(Dataset excerpts)
Content starts
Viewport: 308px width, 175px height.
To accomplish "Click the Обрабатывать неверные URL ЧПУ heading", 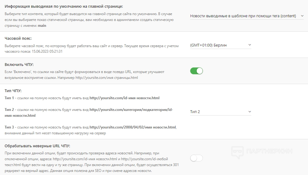I will (x=39, y=146).
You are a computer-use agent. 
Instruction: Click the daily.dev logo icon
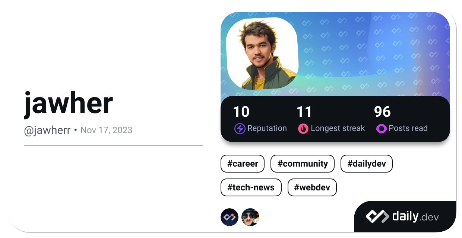pos(377,216)
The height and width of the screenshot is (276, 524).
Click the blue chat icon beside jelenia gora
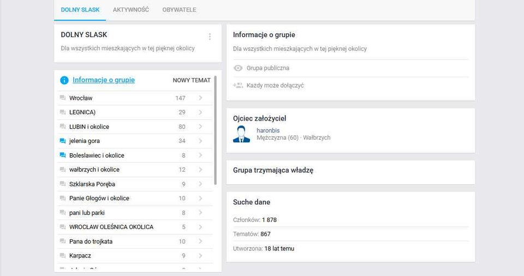pos(63,141)
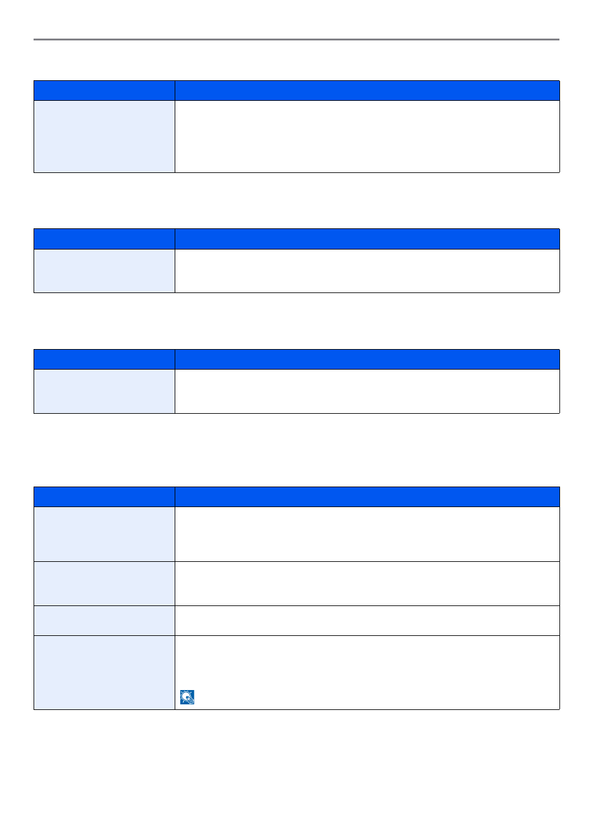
Content ends
Problem description
Copy exactly the lines that begin at the one containing "Instruction: Click the daily.dev logo icon" and end at the last line of the records, both included, omitting the pictures.

Exercise result
Instruction: Click the daily.dev logo icon
pos(377,216)
The height and width of the screenshot is (276, 524).
Click the blue chat icon beside jelenia gora
pos(63,141)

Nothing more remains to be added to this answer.